Frequently Asked Questions
How do I fix a toxic culture that’s already formed?
Start with radical honesty. Acknowledge the problems directly with your team. Revisit and redefine your core values together, then make one or two immediate, symbolic changes that prove you’re serious. Often, this means making a tough decision about a high-performing but culturally toxic person. It’s a long road, but it begins with a clear, decisive first step from leadership.
Can a small startup of 5 people really have a “culture”?
Absolutely. In fact, it’s the most important time to define it. At 5 people, your culture is simply the habits you’re creating every day. The way you run meetings, give feedback, and celebrate wins sets the pattern for when you’re 50 people. A strong, intentional culture at 5 makes scaling far smoother.
How do I measure the health of our culture?

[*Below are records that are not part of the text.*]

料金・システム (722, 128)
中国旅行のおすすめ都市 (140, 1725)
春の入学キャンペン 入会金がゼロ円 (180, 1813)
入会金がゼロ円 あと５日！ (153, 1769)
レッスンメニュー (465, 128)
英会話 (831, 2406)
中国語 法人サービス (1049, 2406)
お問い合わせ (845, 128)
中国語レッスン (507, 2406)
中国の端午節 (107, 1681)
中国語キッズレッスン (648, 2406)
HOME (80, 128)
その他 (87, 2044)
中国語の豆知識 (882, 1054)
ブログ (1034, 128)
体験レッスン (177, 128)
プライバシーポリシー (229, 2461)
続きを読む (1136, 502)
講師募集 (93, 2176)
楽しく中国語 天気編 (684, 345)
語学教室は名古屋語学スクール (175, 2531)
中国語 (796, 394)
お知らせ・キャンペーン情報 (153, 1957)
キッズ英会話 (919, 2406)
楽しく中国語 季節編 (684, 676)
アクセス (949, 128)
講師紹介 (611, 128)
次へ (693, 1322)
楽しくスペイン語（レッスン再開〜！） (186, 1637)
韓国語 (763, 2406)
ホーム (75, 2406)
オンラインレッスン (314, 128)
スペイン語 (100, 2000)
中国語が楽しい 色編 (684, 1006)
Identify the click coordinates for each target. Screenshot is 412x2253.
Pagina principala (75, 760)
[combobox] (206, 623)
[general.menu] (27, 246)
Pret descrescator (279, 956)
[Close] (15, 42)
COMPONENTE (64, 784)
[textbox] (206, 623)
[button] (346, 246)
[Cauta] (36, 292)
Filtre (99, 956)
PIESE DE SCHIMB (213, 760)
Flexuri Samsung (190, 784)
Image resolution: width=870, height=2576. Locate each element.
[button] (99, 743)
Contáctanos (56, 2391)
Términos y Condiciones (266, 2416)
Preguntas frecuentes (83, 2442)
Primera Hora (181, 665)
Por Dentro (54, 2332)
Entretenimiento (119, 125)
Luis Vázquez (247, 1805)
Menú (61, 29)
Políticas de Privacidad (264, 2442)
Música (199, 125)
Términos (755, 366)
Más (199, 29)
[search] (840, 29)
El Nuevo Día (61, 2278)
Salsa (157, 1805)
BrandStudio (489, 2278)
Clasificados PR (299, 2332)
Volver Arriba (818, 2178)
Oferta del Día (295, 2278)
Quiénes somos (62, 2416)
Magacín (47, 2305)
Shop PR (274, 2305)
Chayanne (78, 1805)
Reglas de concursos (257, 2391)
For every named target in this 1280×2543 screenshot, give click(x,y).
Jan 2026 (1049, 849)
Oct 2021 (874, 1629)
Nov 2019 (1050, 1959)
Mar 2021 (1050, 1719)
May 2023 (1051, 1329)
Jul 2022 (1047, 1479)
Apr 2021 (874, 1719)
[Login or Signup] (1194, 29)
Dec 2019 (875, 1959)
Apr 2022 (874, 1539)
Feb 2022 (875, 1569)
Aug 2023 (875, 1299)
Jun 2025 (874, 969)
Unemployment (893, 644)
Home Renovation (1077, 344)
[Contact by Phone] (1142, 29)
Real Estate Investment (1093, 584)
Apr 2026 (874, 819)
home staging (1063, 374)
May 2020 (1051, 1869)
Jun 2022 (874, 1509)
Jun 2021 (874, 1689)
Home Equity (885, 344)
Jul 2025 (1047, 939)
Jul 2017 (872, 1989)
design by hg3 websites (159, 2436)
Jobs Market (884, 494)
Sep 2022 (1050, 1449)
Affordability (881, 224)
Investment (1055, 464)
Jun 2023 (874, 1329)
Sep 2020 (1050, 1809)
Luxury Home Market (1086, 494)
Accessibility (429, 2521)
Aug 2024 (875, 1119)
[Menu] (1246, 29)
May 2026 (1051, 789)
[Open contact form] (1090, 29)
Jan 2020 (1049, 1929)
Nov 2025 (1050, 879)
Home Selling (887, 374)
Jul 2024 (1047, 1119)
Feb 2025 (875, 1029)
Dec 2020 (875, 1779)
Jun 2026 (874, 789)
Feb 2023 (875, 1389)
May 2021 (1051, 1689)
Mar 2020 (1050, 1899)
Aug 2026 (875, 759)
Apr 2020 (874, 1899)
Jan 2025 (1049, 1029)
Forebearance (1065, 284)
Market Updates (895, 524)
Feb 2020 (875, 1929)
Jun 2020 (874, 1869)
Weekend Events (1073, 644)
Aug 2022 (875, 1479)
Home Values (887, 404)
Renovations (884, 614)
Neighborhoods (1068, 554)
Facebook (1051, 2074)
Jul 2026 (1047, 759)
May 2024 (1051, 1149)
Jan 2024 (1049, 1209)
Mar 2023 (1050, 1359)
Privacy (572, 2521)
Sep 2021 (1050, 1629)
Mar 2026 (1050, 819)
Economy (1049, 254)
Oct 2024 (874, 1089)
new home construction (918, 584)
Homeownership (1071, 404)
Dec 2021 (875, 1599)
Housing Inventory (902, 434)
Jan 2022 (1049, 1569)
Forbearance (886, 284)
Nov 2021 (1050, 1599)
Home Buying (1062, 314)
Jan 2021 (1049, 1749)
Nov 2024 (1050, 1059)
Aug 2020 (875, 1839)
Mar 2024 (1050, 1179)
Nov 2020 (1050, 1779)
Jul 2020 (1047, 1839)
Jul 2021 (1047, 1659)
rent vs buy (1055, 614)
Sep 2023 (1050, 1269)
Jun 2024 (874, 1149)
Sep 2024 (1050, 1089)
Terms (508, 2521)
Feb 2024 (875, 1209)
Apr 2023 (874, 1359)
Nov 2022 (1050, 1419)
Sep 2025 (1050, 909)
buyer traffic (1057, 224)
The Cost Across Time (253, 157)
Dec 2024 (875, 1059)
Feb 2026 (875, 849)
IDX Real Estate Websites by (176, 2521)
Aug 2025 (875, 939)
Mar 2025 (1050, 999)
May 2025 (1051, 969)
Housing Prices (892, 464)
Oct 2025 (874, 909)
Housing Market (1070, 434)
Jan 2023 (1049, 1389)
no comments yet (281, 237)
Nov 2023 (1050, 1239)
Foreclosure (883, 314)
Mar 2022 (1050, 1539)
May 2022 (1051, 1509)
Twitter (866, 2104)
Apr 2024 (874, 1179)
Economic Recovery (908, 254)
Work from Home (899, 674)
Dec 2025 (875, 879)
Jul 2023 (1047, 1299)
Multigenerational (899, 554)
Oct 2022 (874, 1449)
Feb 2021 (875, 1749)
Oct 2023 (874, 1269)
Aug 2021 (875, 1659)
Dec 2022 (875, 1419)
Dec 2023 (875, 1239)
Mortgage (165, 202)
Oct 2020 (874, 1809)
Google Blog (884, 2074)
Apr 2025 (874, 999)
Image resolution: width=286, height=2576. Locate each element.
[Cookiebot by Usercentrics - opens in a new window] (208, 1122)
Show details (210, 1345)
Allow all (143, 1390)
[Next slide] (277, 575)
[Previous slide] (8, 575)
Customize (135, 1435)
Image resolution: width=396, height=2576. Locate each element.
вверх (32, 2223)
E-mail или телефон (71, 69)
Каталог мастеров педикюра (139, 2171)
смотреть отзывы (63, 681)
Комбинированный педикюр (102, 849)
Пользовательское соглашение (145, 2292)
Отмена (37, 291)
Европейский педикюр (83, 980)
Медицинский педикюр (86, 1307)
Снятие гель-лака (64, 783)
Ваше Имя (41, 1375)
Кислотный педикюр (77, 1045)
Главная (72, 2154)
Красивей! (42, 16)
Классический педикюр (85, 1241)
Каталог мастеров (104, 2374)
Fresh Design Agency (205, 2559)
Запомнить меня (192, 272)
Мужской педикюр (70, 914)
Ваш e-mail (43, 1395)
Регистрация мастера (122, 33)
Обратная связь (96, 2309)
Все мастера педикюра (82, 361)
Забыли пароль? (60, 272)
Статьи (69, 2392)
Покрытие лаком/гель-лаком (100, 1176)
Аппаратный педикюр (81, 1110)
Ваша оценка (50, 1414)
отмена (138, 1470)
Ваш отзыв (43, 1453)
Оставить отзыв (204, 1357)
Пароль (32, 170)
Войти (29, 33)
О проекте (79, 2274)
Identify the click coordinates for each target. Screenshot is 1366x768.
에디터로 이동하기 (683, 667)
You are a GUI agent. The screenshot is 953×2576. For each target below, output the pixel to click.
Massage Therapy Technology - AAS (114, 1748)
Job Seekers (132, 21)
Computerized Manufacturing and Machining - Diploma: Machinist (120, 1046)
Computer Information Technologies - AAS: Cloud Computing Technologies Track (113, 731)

Don’t rely solely on annual surveys. Use simple, frequent pulses: eNPS (Employee Net Promoter Score), stay interviews, and anonymous feedback tools. But the best metrics are observational: Is there voluntary collaboration? Do people speak up in meetings? Is turnover low in key roles? Track these qualitative signs as closely as you track revenue.
What if my co-founder and I disagree on cultural priorities?
This is a critical business issue, not a soft one. Sit down and discuss the long-term vision for the company. What kind of workplace do you want to build? Often, disagreements stem from unspoken assumptions. Get them out in the open. If you can’t align on core values, it will create friction in every decision. Resolving this is a prerequisite for a healthy culture.
Are core values just corporate slogans? Do they really matter?
They only matter if you make them matter. If they’re just words on a website, they’re worse than useless—they breed cynicism. Their power comes from being used daily: to hire, to fire, to promote, and to make decisions. When a team sees a leader make a harder, more expensive choice because it aligns with a value, that’s when they become real.
Improving your company’s culture isn’t a weekend retreat or a new mission statement. It’s the slow, steady work of aligning your daily actions with your stated beliefs. It’s choosing the harder right over the easier wrong, especially when no one is looking. It’s understanding that the environment you create is the single biggest factor in whether your business thrives or merely survives.
The most successful entrepreneurs I’ve met didn’t just build companies; they built communities with a shared purpose. They knew that a great culture attracts great people, and great people build great businesses. It starts with you, today, in the next interaction you have with your team. Make it count.